Intel® MKL product changes since Intel® MKL 9.1
 Linking model change
 In Version 10.0 of Intel® MKL we have rearchitected Intel® MKL and physically separated the interface, threading and computational components of the product. This architecture facilitates the use of multiple library linking combinations to support numerous configurations of interfaces, compilers, and processors in a single package. Multiple layers are provided so that the base Intel® MKL package supports numerous configurations of interfaces, compilers, and processors in a single package.
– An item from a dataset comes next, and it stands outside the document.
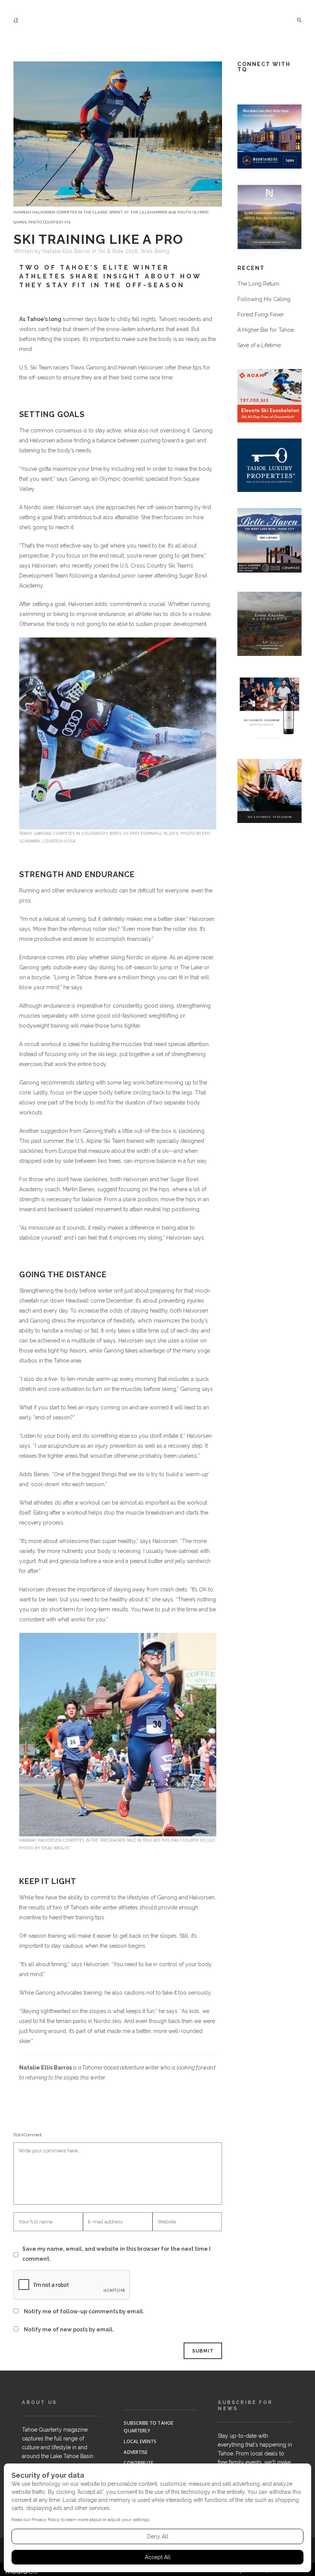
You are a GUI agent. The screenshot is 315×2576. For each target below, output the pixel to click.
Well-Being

This new Intel® MKL architecture is intended to provide maximum support for our varied customers’ needs, while minimizing the effort it takes to obtain and utilize the great performance of Intel® MKL. For more information, please refer to the "Using Intel® MKL Parallelism" section of the Intel® MKL User’s Guide
 Cluster enabled capability available in single Intel® MKL product
 In Intel® MKL 9.1, there were two versions of Intel® MKL (Intel® MKL for Windows, and Intel® MKL Cluster Edition for Windows). In Intel® MKL 10.0, we have merged these two versions and now there is only one version: Intel® MKL for Windows, which includes ScaLAPACK, distributed memory FFT’s and all other capabilities of the former "Cluster Edition"
Performance improvements since Intel® MKL 9.1
 DGEMM and SGEMM on Intel® Core™2 Quad processors
 Large square and large outer product sizes were improved by 1.04 times on 1 thread and 1.1 times to 1.15 times on 8 threads
 Other level 3 real functions were improved by 1.02 times to 1.04 times on large sizes
 Several linear equation solvers (?spsv/?hpsv/?ppsv, ?pbsv/?gbsv, ?gtsv/?ptsv, ?sysv/?hesv) have dramatically improved in performance. Banded and packed storage format and multiple righthand sides cases see performance enhanced up to 100 times
 All symmetric eigensolvers (?syev/?syev, ?syevd/?heevd, ?syevx/?heevx, ?syevr/?heevr) have significantly improved, since tridiagonalization routines (?sytrd/?hetrd) have sped up to 4 times
 All symmetric eigensolvers in packed storage (?spev/?hpev, ?spevd/?hpevd, ?spevx/?hpevx) have significantly improved, since tridiagonalization routines in packed storage (?sptrd/?hptrd) perform 3 times better than previous version
 A number of routines which apply orthogonal/unitary transformations (?ormqr/?unmqr, ?ormrq/?unmrq, ?ormql/?unmql, ?ormlq/?unmlq) are up to 2 times faster
 Performance of complex 1D FFTs for poweroftwo sizes was improved by up to 1.8 times on 1 thread
 On systems with Intel® EM64T and running in 64bit mode
Complex 2D FFTs were sped up by up to 1.1 times on 1 thread for single and double precision
 Parallel Complex 2D FFTs were sped up for single precision by up to 1.2 times on 8 threads and for double precision by up to 1.3 times
 Parallel Complex 3D FFTs were sped up by up to 1.15 times for single and double precision
 Parallel Complex Backward 2D FFTs were sped up for double precision by up to 1.4 times and for single precision up to 1.3 times
 Single complex backward 1D FFT size greater than 2^22 were sped up by up to 2 times on 4 threads and up to 2.4 times on 8 threads on Itanium® processors
 Performance of VSL functions is improved on nonIntel processors by approximately 2 times on average
 Performance of VML vdExp, vdSin, and vdCos functions is improved on nonIntel processors by 1.18 times on average
 Performance of VSL functions is improved on IA32 and Intel® 64 by 1.07 times on average
Other Improvements
 Change in threading model
 Previously, when OMP_NUM_THREADS was undefined the number of threads for Intel® MKL defaulted to 1. With Intel® MKL 10.0, when the environment variable OMP_NUM_THREADS is undefined, your compiler run time library (e.g. libguide) determines the default number of threads. Intel® MKL may create multiple threads depending on problem size and the value of the MKL_DYNAMIC or other threading environment variables
 To provide additional user control over threading, the following environment variables have been added: MKL_NUM_THREADS, MKL_DOMAIN_NUM_THREADS, and MKL_DYNAMIC as well as the corresponding library routines. See the User Guide for details
 The C DFTI has changed in the ILP64 variant of the C/C++ interface. The MKL_LONG type is used instead of long type in C DFTI interface, i.e.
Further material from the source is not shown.